─── INPUT DATA ───

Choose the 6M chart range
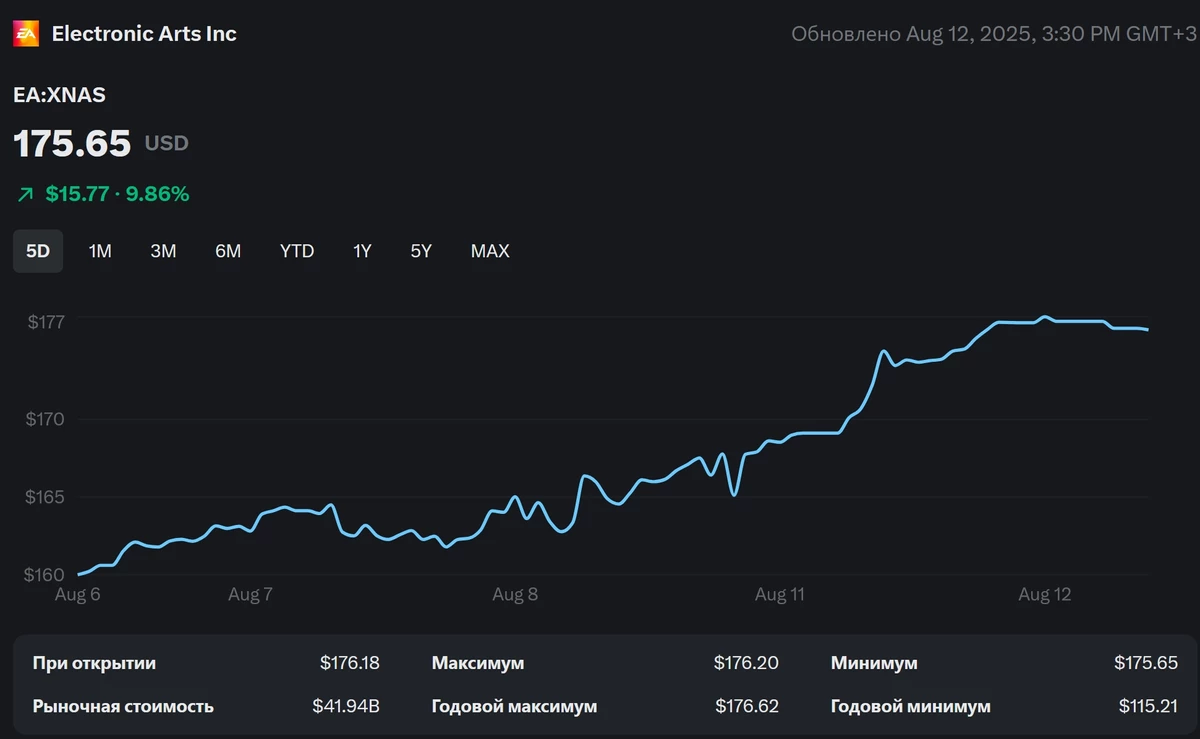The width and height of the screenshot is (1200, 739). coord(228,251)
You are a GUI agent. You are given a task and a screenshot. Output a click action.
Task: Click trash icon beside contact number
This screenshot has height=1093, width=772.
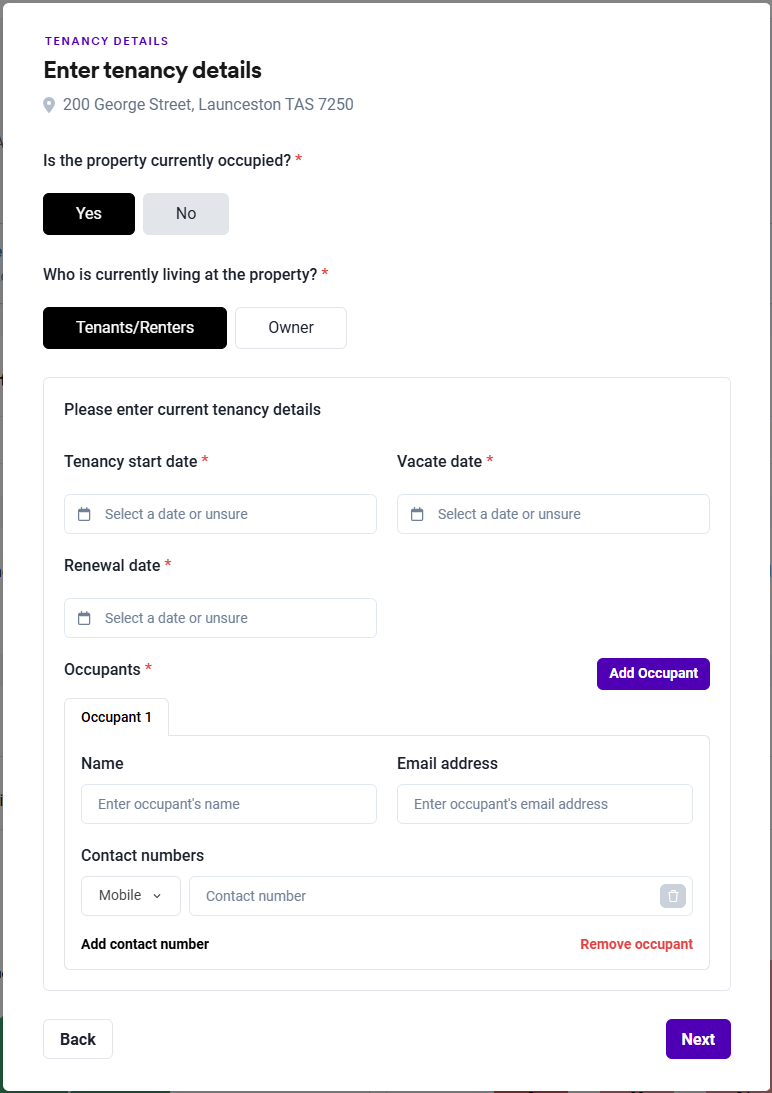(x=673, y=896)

───
─── INPUT DATA ───

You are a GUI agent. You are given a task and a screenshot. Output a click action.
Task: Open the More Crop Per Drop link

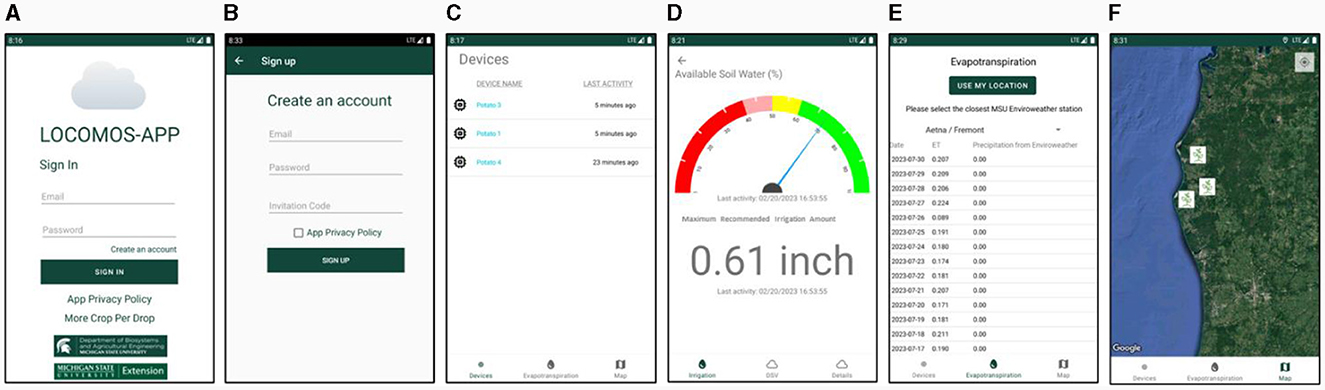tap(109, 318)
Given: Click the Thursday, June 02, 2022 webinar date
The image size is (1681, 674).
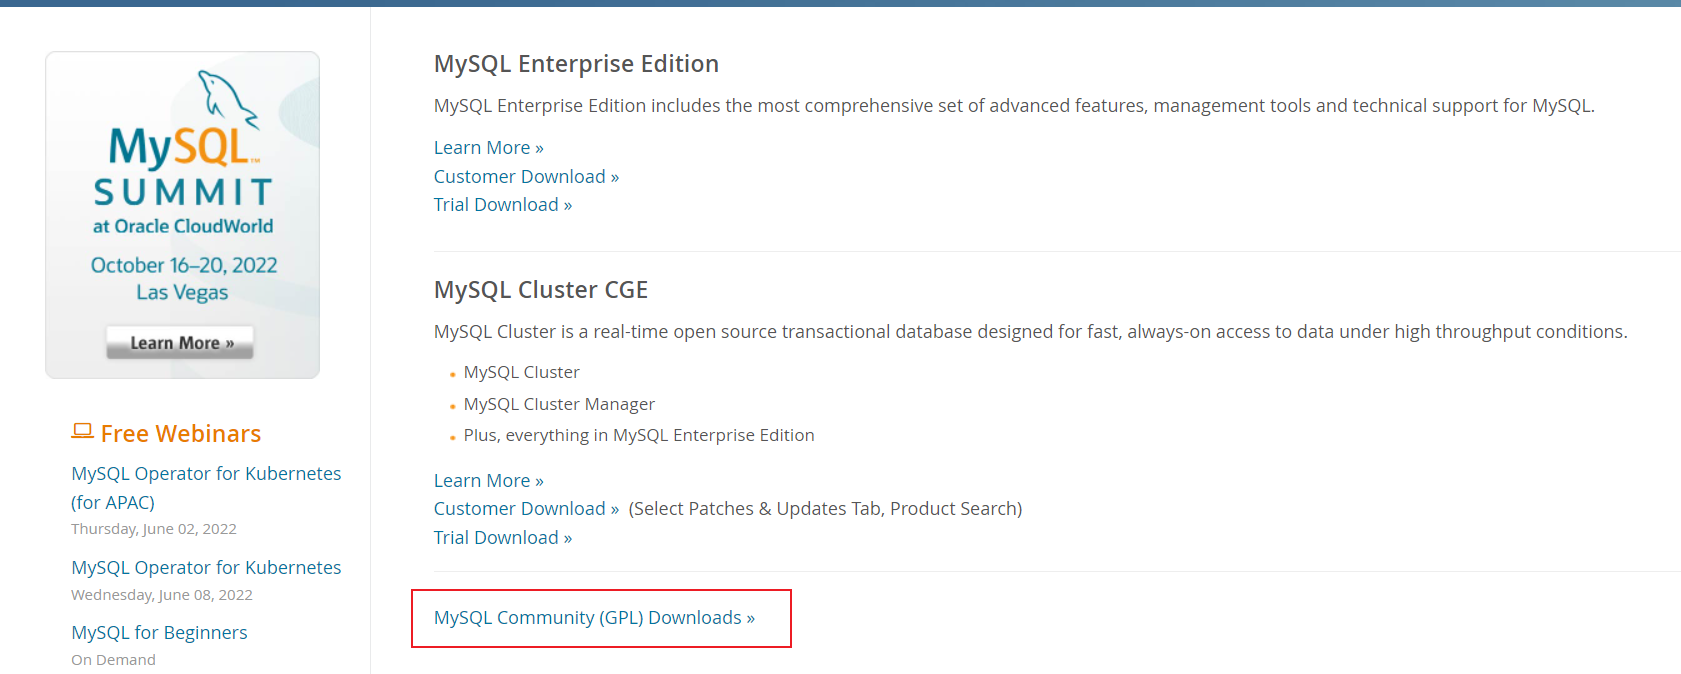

───

▶ WORK TASK:
Among the entries above, find the line with "Given: Click the" and the line with "The image size is (1681, 674)."; give again exactly these two lines and all lines between them.

▶ EXERCISE SOLUTION:
Given: Click the Thursday, June 02, 2022 webinar date
The image size is (1681, 674).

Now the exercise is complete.